Öncelikle, 21 “hariç tutma kriteri” milyonlarca dönümü güneş enerjisi geliştirme sınırları dışında tutan kritik bir tarama temsil ederken, kriterlerin altında yatan veriler bazı durumlarda eksiktir. Taslak PEIS’e yanıt olarak yapılan yorumlarda, ülke çapındaki çevre örgütleri, BLM’nin haritalama veya dahil edilen hariç tutma kriterlerini tanımlamak için güncel olmayan kaynak araştırmalarına, güncel olmayan kaynak yönetim planlarına ve diğer eksik veri girdilerine güvenmeyi önerdiği belirli endişelere işaret ettiler. Ne yazık ki, çoğu durumda, BLM, hariç tutma kriterlerinin manzara düzeyinde uygulanması sırasında güncellenmiş bilgilerin dikkate alınmasına izin verecek yaklaşımları dikkate almamış gibi görünüyor. Pratikte, bu, daha yeni ve daha ayrıntılı verilerin uygulanmasının proje düzeyinde gerçekleşeceği anlamına gelecektir; bu süreç, güncellenen plan kapsamında ilerledikçe projelerin izinlendirilmesini yavaşlatabilir.
Neyse ki BLM, eski verilere güvenerek yarattığı verimsizlikleri aşmasında yardımcı olabilecek ek düzenleyici otoritelere sahip. Bu, güncellenen planın ileriye doğru iyileştirilebilecek ikinci büyük unsuruna geliyor (planın kendisi olduğu gibi sonlandırılsa bile). Bu ikinci iyileştirme alanı, BLM’nin “belirlenmiş kiralama alanlarını” (DLA) belirleme sürecini kullanmakla ilgilidir; bunlar esasen ajansın güncellenen planda yenilememeyi seçtiği “güneş enerjisi bölgeleri”dir. DLA atama süreciBLM, yeni güneş enerjisi projeleri inşa etmek için en iyi, düşük çatışma alanlarını temsil eden, bozulmuş arazideki ve/veya mevcut iletim hatlarına yakın alanları belirlemek için açtığı geniş alanlara daha yüksek düzeyde inceleme uygulayabilir. Bu sonraki adımı atmanın faydası, bu alanların, bir proje bölgede önerilmeden önce kaynak çatışması taramalarının önceden uygulanması nedeniyle önemli izin verimlilikleriyle sonuçlanmasıdır.

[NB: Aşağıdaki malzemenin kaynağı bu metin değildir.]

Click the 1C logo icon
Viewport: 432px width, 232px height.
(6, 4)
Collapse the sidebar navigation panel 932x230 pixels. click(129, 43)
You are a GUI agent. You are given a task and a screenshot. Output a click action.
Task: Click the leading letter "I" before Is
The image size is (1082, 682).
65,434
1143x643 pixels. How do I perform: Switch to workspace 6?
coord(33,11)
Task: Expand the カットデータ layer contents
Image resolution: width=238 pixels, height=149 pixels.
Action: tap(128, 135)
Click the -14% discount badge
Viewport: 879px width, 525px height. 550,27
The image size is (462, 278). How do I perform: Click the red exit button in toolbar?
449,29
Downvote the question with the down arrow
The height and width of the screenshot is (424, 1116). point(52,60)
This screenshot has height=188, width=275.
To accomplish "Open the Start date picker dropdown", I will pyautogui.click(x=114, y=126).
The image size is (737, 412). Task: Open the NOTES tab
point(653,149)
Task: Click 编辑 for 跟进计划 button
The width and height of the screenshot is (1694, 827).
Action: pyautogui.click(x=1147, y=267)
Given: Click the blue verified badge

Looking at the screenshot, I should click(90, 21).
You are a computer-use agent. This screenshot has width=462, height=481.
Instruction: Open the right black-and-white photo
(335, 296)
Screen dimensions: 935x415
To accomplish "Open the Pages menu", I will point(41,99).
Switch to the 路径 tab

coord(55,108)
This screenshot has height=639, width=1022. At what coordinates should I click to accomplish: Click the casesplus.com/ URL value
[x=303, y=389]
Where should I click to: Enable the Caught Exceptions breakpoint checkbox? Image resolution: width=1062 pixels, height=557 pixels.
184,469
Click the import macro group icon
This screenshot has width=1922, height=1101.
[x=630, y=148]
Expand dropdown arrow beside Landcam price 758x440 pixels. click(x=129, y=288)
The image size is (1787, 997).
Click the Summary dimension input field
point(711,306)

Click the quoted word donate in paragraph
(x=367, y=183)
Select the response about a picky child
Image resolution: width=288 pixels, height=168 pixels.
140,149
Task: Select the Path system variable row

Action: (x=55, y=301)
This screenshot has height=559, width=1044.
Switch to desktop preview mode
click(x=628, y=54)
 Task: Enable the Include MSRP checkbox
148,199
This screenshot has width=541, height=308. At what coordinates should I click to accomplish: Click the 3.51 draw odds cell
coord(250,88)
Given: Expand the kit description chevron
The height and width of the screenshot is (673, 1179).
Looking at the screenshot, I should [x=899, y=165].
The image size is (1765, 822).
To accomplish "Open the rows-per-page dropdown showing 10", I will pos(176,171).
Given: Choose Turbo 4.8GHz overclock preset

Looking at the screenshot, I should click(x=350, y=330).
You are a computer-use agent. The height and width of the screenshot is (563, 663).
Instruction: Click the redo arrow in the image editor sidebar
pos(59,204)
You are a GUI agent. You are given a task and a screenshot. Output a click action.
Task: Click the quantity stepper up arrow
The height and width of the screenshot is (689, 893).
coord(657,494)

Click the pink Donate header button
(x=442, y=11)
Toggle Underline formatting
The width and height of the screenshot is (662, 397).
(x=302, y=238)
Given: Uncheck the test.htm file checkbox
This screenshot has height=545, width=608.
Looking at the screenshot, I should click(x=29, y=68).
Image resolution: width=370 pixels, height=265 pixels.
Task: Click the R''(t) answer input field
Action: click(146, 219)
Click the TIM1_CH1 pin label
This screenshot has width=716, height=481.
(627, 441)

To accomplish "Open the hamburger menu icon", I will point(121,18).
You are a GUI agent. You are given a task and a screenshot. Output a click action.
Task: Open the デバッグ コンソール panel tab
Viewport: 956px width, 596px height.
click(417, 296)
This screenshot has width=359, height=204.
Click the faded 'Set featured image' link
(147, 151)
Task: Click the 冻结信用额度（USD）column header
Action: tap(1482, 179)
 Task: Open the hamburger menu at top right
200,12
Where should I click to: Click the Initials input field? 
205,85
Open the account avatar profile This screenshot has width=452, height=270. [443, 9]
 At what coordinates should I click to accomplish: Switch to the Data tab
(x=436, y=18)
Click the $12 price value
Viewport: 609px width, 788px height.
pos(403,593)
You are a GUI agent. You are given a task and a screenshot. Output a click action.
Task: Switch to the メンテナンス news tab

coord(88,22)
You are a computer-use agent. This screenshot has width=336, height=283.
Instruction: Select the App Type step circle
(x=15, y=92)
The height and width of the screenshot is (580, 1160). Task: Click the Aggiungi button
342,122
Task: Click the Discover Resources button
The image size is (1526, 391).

Güncellenen Batı Güneş Planı’nın kesinleştirilmesi, BLM ve federal kamu arazilerinde sorumlu yenilenebilir enerji geliştirme için büyük bir adımdır. Ülkenin en önemli güneş kaynaklarından bazılarına erişmek için gereken yönergeleri oluşturur ve endüstrinin esneklik arzusunu, BLM’nin ortak doğal kaynaklarımızı koruma misyonuyla dengeler. Ajans, güneş enerjisi geliştiricileri ve Kongre ile birlikte çalışmayı ve politikalara ihtiyaç var Temiz enerji geleceğine doğru ilerlemeyi hızlandırırken, verimli kaynak geliştirmeyi kritik korumayla gerçekten dengelemek.
Josh Axelrod tarafından, izniyle NRDC.
Öne çıkan görsel BLM’nin izniyle.
CleanTechnica için bir ipucunuz mu var? Reklam vermek mi istiyorsunuz? CleanTech Talk podcast’imiz için bir konuk önermek mi istiyorsunuz? Bize buradan ulaşın.
En son CleanTechnica.TV Videoları
CleanTechnica ortaklık bağlantıları kullanır. Politikamızı inceleyin Burada.